Inflammatory response
In a total of 40 patients evaluated by the Stähli et al,(33) a retrospective study that assessed levels of high-sensitive C-reactive protein (hs-CRP) and leukocyte counts following 'uneventful' AVR and TAVR. Four groups of matched patients were compared (AVR; transapical and transfemoral Edwards SAPIEN [TA ES and TF ES, respectively]; and transfemoral Medtronic CoreValve [TF CV]). A postprocedural increase of both hs-CRP levels and leukocyte counts was observed (P<.001) with peak levels 48 hours after the procedures. Comparing treatment groups, hs-CRP levels at 48 hours were significantly higher following AVR and TA ES compared to TF ES and TF CV (P<.04). Leukocyte counts at 48 hours were higher following TA ES compared to TF ES and TF CV (P<.03). Multivariate analysis incorporating both hs-CRP levels and leukocyte counts confirmed significant differences for all measurements over time (P<.001). Furthermore, the treatment group significantly influenced postprocedural hs-CRP levels and leukocyte counts (P<.001).

Task description: Resume the passage on inflammatory response after AVR and TAVR, picking up right after its final sentence. The items that follow have no connection to the passage on inflammatory response after valve replacement.

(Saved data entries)
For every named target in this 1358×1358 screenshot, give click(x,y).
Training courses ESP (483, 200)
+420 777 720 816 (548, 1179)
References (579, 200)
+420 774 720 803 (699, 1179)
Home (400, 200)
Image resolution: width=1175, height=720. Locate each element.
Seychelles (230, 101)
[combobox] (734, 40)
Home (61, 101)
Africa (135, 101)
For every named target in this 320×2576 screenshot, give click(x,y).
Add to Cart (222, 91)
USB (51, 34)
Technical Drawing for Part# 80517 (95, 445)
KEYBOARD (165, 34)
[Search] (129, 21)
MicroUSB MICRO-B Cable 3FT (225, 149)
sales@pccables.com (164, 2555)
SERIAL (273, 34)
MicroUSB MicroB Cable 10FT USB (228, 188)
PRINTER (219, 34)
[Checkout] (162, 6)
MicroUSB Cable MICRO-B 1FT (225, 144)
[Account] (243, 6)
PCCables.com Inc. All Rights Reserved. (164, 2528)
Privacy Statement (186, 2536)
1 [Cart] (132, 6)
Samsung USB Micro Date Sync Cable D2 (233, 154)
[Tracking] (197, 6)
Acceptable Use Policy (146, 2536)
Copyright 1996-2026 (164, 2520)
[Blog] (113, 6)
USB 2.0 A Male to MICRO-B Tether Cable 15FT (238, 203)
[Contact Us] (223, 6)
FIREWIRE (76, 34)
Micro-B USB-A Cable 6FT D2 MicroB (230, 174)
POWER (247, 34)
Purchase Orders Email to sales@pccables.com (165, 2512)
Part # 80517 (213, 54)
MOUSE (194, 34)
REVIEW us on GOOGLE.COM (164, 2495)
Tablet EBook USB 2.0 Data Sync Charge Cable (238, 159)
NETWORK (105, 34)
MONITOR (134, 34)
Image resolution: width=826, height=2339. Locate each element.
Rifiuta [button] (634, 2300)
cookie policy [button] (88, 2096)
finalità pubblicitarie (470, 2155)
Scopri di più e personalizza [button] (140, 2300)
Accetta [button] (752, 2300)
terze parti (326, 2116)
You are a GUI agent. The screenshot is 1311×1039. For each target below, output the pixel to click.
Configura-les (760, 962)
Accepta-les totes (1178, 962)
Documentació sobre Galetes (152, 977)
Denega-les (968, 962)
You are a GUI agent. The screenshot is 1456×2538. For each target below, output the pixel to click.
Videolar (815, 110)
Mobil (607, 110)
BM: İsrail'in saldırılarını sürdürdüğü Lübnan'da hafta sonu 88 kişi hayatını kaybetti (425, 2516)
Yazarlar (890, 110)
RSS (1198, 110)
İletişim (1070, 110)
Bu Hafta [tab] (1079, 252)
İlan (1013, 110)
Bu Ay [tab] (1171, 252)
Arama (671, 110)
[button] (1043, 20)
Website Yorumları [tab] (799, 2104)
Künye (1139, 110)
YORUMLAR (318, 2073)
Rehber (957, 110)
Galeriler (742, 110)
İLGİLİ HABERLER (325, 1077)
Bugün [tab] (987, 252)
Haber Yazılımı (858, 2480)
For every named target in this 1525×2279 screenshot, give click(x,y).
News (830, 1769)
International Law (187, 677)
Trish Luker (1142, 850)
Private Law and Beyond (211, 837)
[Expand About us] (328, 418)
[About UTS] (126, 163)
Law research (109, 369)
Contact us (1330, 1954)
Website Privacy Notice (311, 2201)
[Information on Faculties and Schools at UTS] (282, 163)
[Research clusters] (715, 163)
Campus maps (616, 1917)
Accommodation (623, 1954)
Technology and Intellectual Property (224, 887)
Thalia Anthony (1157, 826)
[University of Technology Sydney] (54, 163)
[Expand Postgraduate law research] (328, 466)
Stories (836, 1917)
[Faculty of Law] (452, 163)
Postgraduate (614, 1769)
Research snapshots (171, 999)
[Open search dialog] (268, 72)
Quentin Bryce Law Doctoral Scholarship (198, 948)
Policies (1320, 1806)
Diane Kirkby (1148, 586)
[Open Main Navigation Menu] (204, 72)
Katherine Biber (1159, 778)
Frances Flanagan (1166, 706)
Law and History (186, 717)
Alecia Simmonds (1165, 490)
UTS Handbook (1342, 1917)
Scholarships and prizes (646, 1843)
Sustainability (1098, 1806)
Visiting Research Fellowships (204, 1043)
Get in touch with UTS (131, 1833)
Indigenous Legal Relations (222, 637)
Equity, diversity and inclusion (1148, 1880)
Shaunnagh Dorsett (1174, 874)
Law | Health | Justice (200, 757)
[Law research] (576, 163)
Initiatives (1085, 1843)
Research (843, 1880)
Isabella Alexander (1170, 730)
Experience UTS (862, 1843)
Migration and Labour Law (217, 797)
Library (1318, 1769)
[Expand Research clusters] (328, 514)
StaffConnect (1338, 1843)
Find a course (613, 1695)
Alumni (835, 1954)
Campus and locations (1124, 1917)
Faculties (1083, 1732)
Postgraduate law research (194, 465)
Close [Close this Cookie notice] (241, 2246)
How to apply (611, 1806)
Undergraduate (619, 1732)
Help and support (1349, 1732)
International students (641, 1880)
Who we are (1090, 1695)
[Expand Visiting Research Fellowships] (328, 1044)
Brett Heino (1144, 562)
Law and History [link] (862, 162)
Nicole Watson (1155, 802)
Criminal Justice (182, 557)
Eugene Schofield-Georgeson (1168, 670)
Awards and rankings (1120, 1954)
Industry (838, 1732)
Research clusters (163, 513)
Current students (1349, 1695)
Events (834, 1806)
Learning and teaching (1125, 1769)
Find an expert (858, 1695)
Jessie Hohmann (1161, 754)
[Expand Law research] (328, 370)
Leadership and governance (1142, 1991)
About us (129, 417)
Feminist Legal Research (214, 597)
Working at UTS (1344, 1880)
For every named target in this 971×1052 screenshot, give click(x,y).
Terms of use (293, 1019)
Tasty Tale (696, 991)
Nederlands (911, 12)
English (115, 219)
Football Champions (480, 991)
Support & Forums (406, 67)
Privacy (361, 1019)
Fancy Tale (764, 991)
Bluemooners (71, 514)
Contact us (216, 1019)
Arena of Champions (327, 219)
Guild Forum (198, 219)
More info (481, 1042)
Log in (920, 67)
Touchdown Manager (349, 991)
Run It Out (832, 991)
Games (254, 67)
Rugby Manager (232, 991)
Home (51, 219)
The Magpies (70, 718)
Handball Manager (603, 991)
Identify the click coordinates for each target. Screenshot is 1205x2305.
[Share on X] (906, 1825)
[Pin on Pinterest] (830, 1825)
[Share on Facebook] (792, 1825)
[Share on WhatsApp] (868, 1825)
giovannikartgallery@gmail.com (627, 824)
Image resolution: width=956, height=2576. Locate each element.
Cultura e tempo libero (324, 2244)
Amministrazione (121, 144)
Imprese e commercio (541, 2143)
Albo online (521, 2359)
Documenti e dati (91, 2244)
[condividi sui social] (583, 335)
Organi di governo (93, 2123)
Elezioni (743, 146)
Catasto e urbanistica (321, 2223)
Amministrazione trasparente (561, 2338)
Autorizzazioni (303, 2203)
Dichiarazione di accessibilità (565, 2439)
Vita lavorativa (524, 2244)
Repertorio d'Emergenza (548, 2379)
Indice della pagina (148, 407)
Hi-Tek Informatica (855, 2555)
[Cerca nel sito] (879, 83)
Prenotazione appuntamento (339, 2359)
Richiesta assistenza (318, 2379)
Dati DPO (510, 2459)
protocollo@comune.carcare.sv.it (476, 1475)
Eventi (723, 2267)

Reply to the task:
Limitations
Obviously, all retrospective studies have the disadvantage that can be overcome only by a prospective, randomized controlled trial. In the absence of a randomized controlled study, the ability to discriminate true differences between the approaches to TAVR is clearly limited by an inherent patient selection bias. Nearly all physicians consider the transfemoral route as the preferred approach due to the perception that it is less invasive and generally avoids surgical incisions. The transapical approach is used when peripheral vascular access is poor or impossible. Thus, those patients selected for the transapical approach comprise a group of patients more likely to have a disseminated vasculopathy with an increased risk for death and complications.
With growing experience in TAVR and the development of improved valves and smaller delivery sheaths, a reduction in peri-procedural complications can be expected. The current literature does not support a clear superiority of one approach to TAVR over the other. Recognizing that approximately half of all deaths in this high risk group of TAVR patients are non-cardiac, factors other than TAVR technology are obviously important. Multidisciplinary collaboration with improved patient selection and advanced technology will promote progressive safe application of this promising technique.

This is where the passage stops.